What this task involves:
Look through the material below and say how many of its lines carry the string "width". Only the number should be given.

━━ Provided material

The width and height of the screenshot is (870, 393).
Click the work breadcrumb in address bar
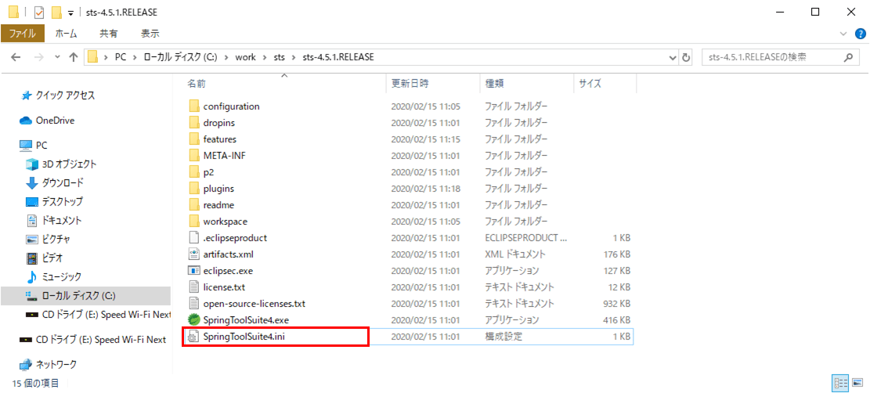click(x=245, y=57)
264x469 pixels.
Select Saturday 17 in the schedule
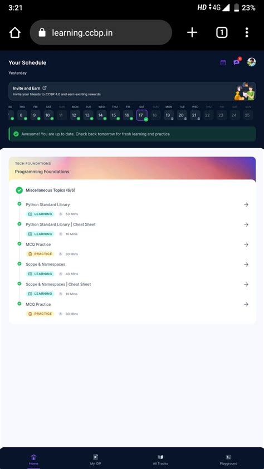141,115
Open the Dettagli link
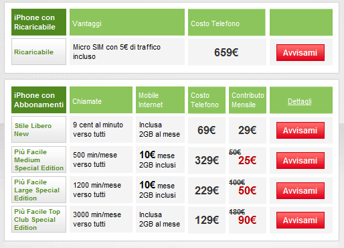 [299, 101]
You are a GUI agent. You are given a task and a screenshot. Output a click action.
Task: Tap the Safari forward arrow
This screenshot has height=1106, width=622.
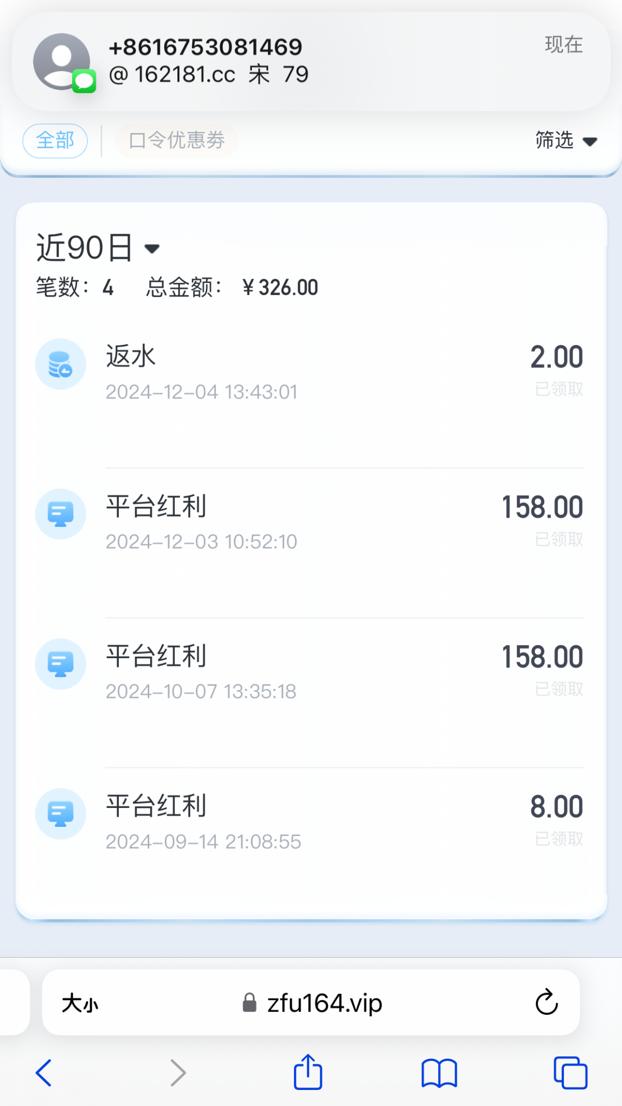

━━━━

Solution to the exercise:
2